Monday March 7th, 2011. Posted by Alex:
It could be worse. After all, although there is no reason to believe he is actually stupid, he is clearly not particularly bright. He was trained from birth to believe that he was a thick cut above almost anyone else. This putative superiority is inherent. It does not depend on the things the rest of us try to trade on: wit, intelligence, looks, charm, physical prowess, hard work, artistic accomplishment… That’s pretty much what “hereditary monarchy” means, isn’t it? He gets his £249,000 a year from the queen just for being, well, a cut above. After all, it is unlikely but not inconceivable that he could become King of England.

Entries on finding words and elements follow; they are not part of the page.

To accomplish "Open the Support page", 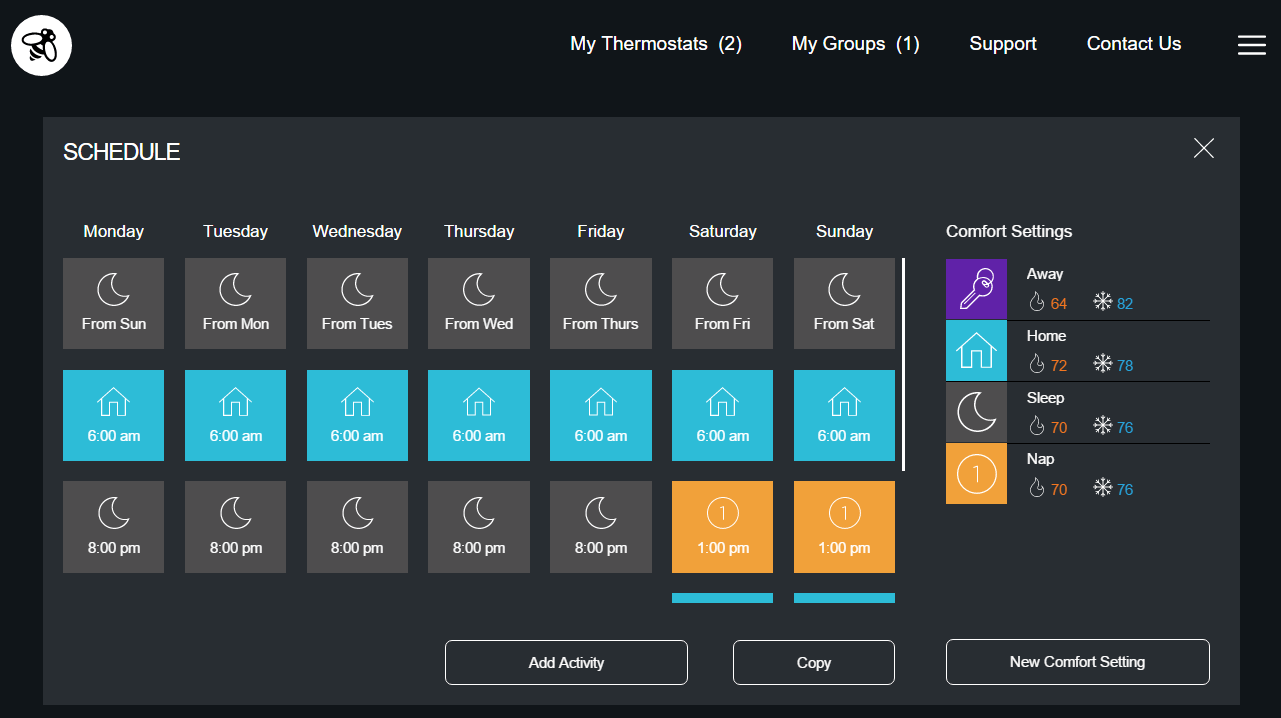I will (1002, 44).
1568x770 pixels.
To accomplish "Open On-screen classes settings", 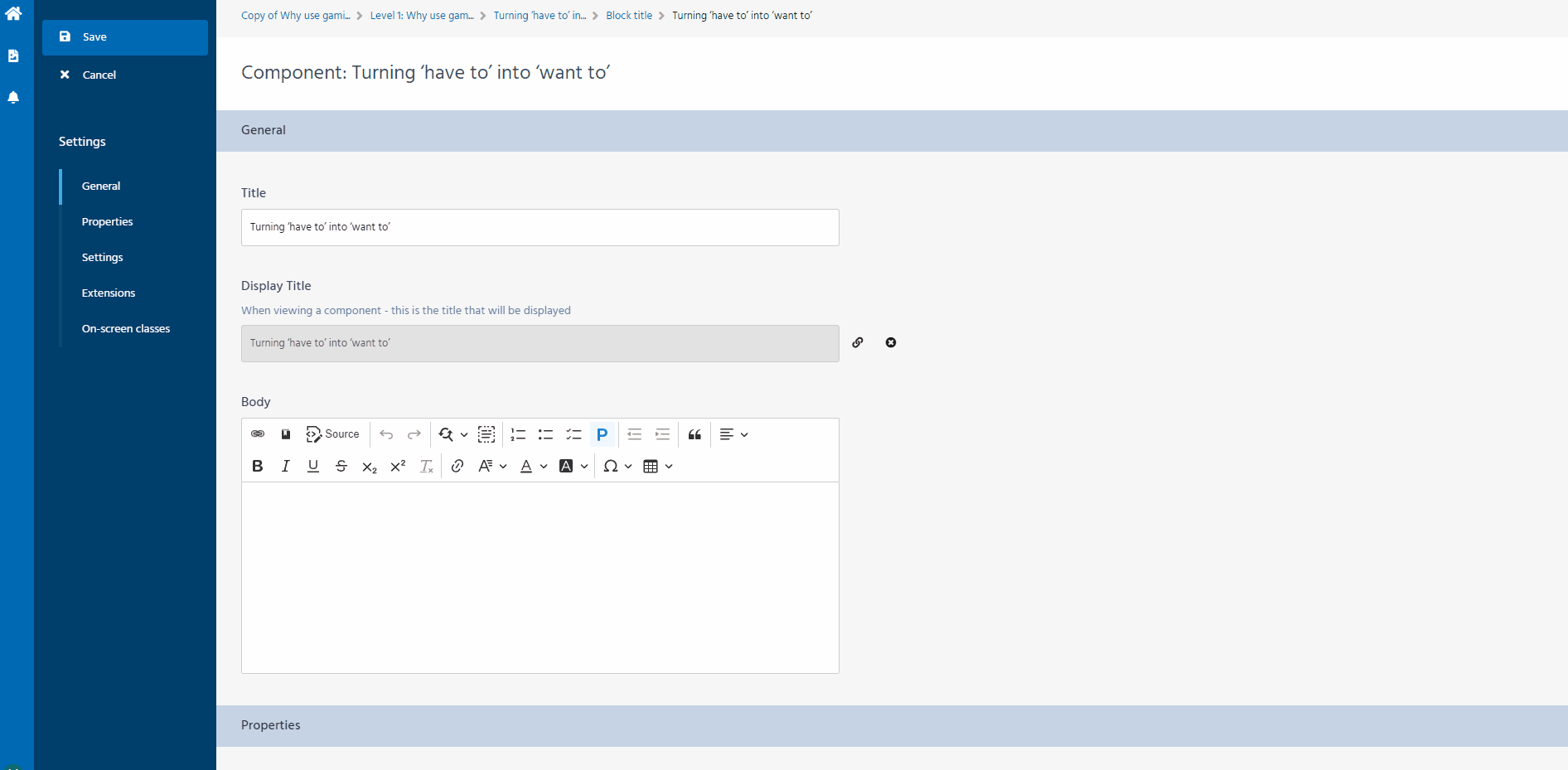I will 125,328.
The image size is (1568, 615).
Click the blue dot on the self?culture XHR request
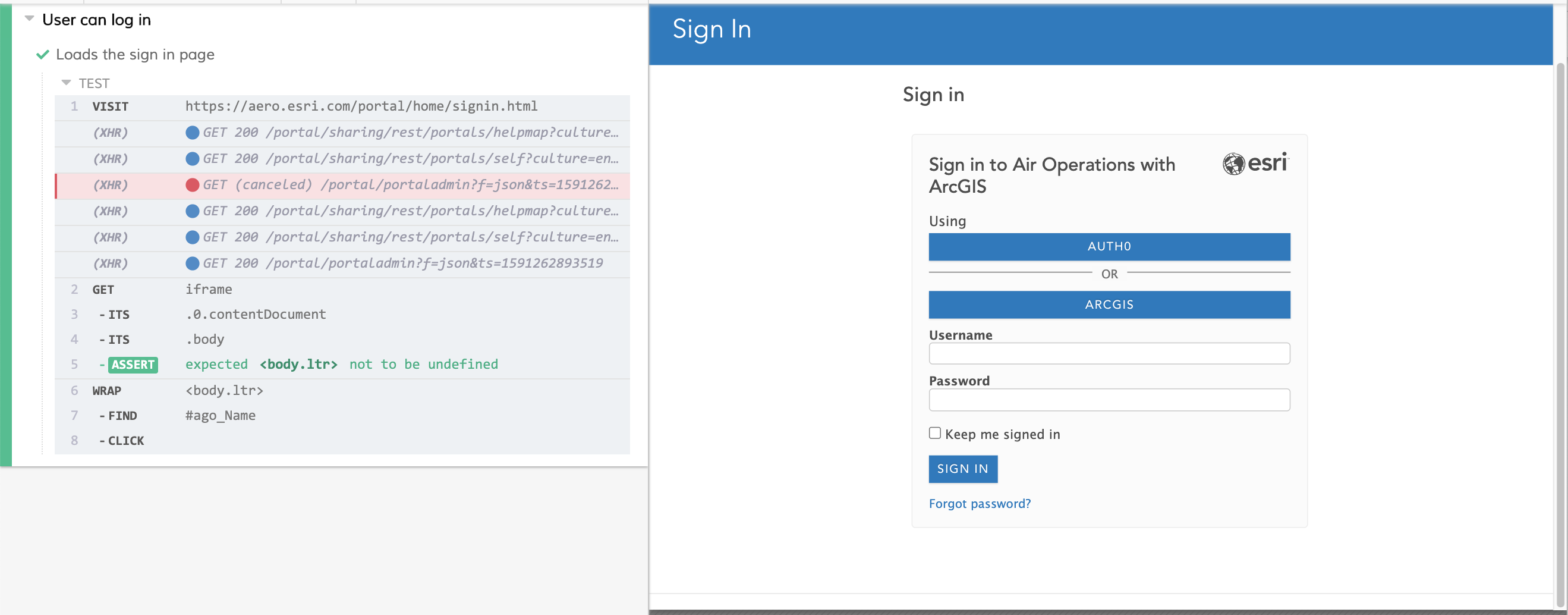pos(193,158)
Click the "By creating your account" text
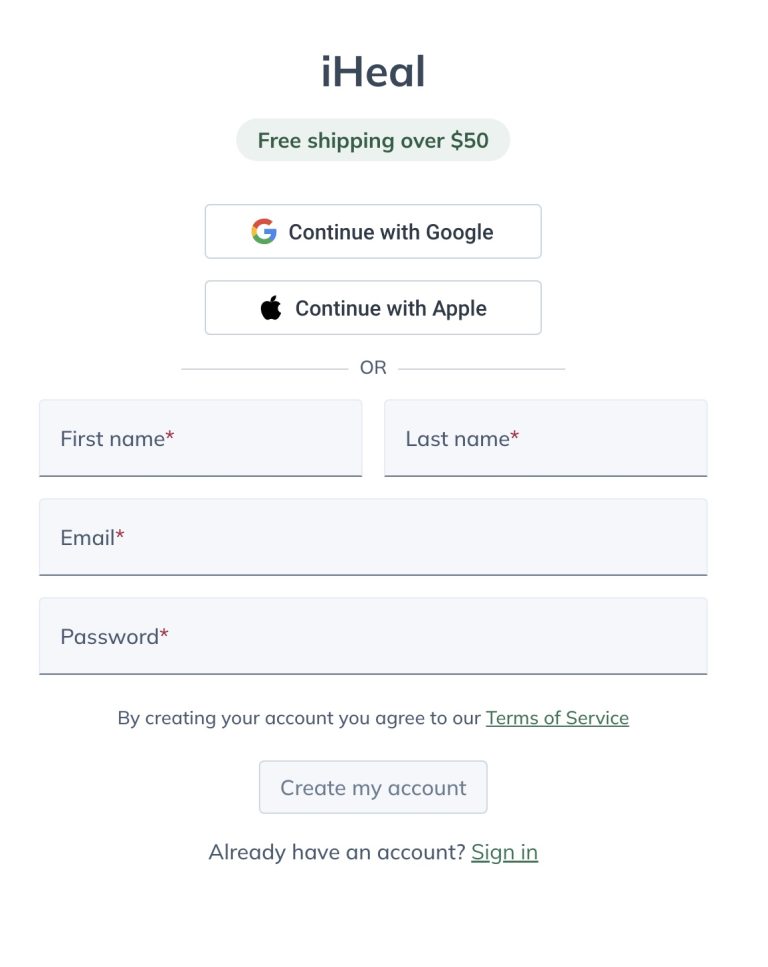This screenshot has height=967, width=768. [299, 718]
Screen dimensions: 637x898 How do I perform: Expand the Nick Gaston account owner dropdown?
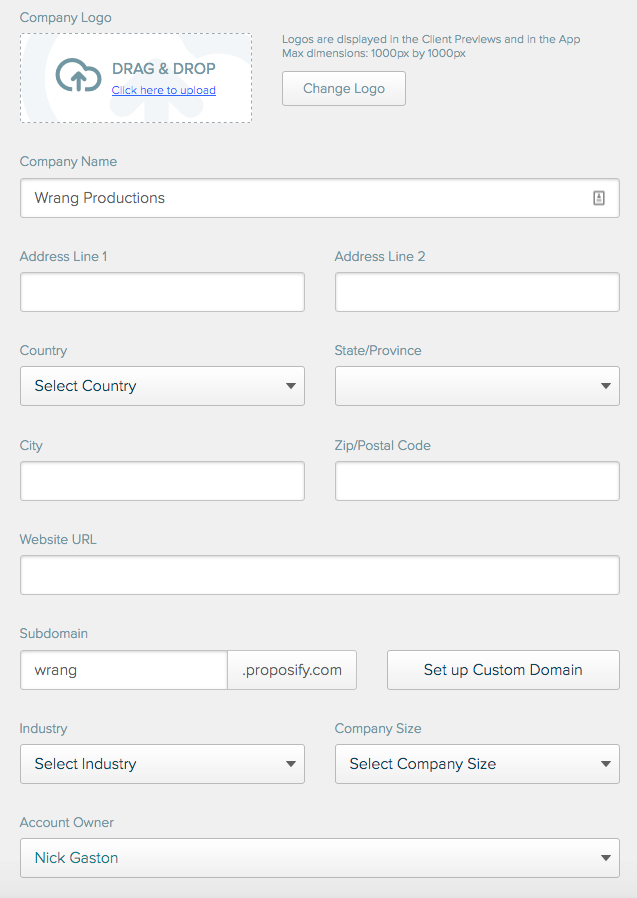click(x=320, y=858)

So he really is a cut above, isn’t he?
If I may borrow a term from computer marketing, these “features” of his personality are probably just what’s needed for somebody who is going to swan around fixing arms deals with the oil-rich leaders of oppressive regimes. Correct me if that’s not what his job was. So, well done Andy for that. And if you think it’s immoral, as you may well, take it up with the British Government and the arms manufacturers, not the poor old Duke of York.

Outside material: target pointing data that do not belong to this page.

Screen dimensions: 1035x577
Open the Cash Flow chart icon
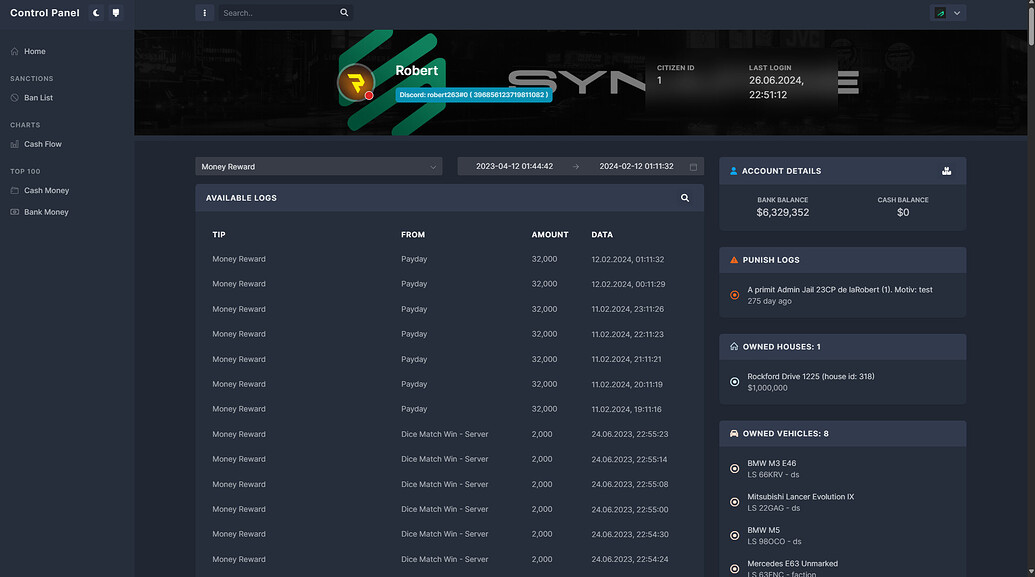click(13, 143)
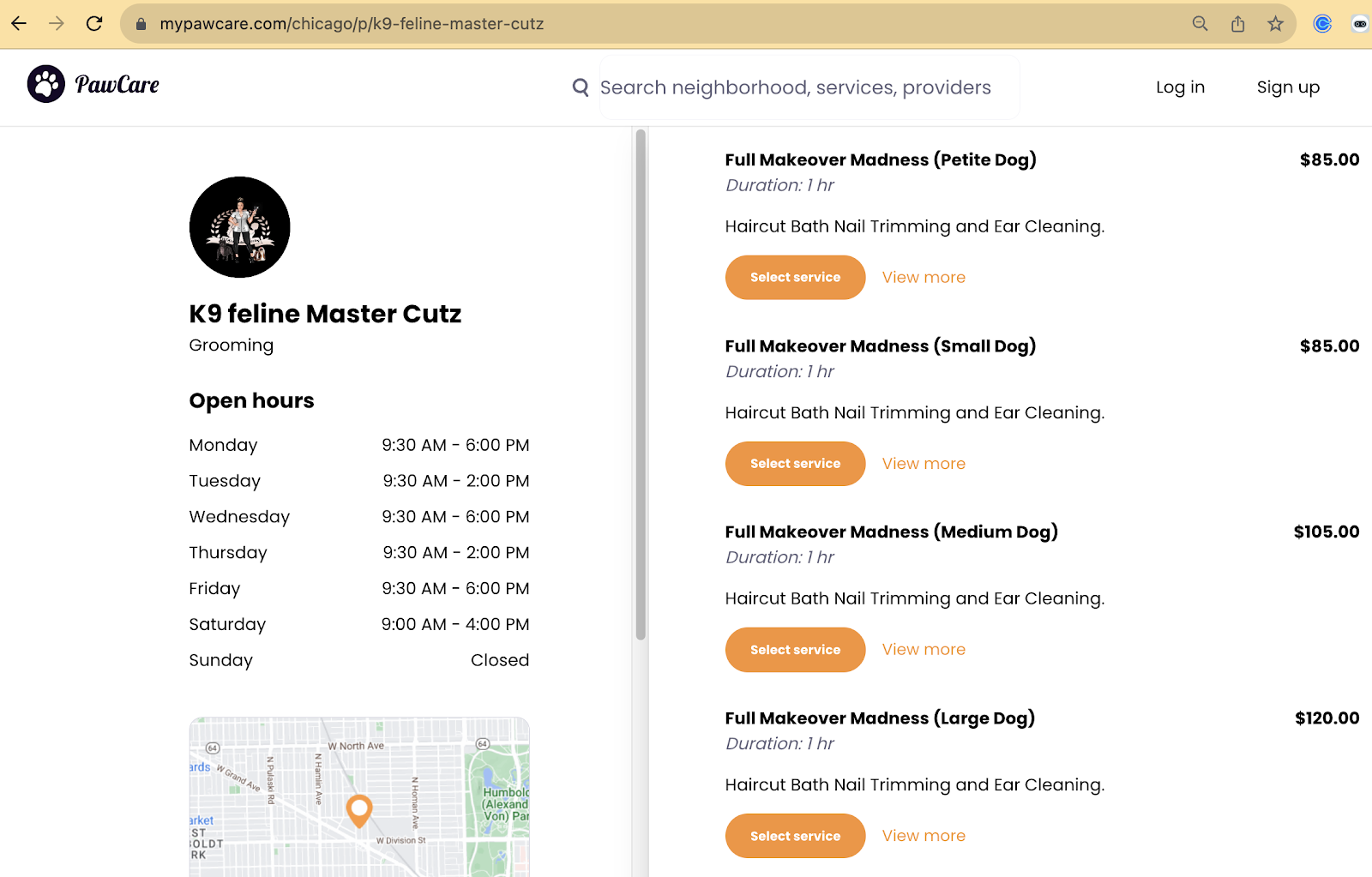Bookmark this page with star icon
Image resolution: width=1372 pixels, height=877 pixels.
[x=1275, y=24]
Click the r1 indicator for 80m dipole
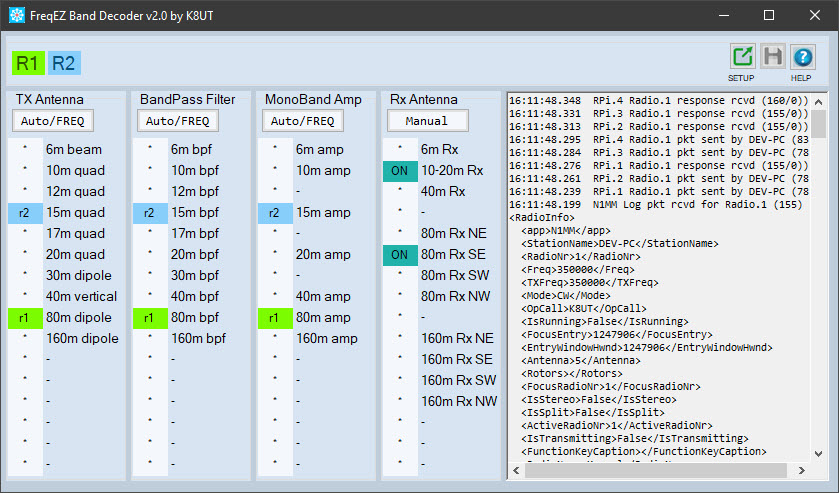839x493 pixels. pos(25,317)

If the royal family actually had significant power, somebody with those features could be a tad more worrying. It could be worse.
Monday February 21st, 2011. Posted by Alex:
I love the Bourne trilogy. But I do know that it is a trilogy of, yes, films. Fiction. For entertainment. The real CIA, however, seems to want to live that lifestyle out.

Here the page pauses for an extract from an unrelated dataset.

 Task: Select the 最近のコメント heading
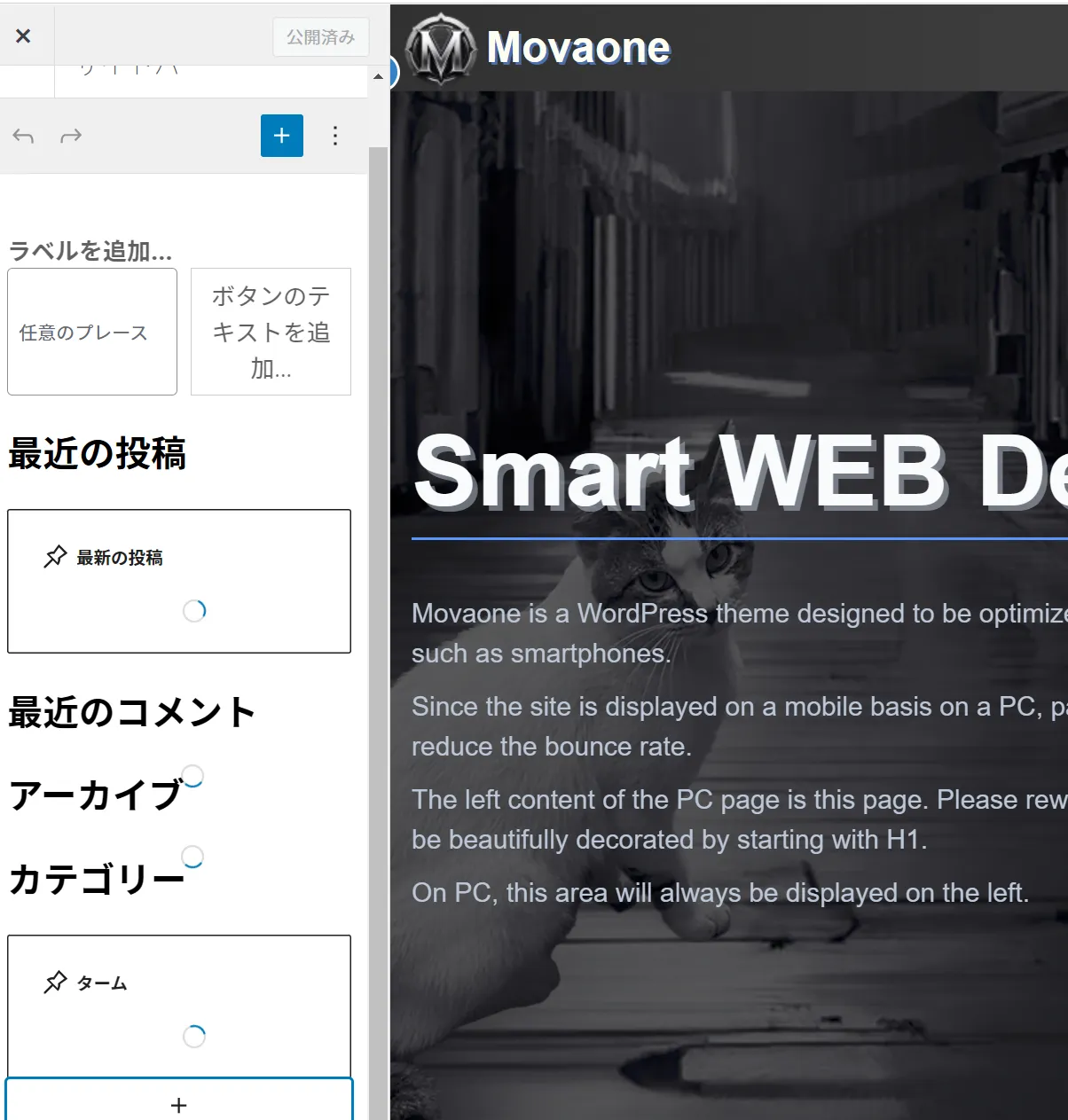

Raymond Davis, initially said to have been an “administrative and technical official” attached to the American consulate in Lahore, is now supposed to have diplomatic immunity. It has become clear that he was a CIA agent – his wife referred reporters to an enquiry number in Washington, which turned out to be the CIA. The television company who made this discovery has, apparently removed the CIA reference from its website at the request of the US government. (The Guardian)
What does he want diplomatic immunity for? Well, stopping at traffic lights and shooting two men in the back several times, at least one of them as he ran away. I really didn’t know that “diplomatic immunity” gave “diplomats” licence to charge around foreign cities with a semi-automatic Glock and shoot people dead. I don’t doubt that “diplomatic immunity” is abused, but surely it doesn’t permit murder on the open streets?
Just to make matters worse, two armed Americans rushed out in a Land Cruiser with false number plates to try to retrieve this “diplomat”. They crushed a motorcyclist, killing him, in the course of this dismal, failed enterprise. I’m sure they felt like film stars at the time! Davis, at least, is for the moment in prison in Pakistan awaiting legal process. America would not allow the Pakistani authorities to question the two occupants of the land cruiser, who have now been spirited out of the country.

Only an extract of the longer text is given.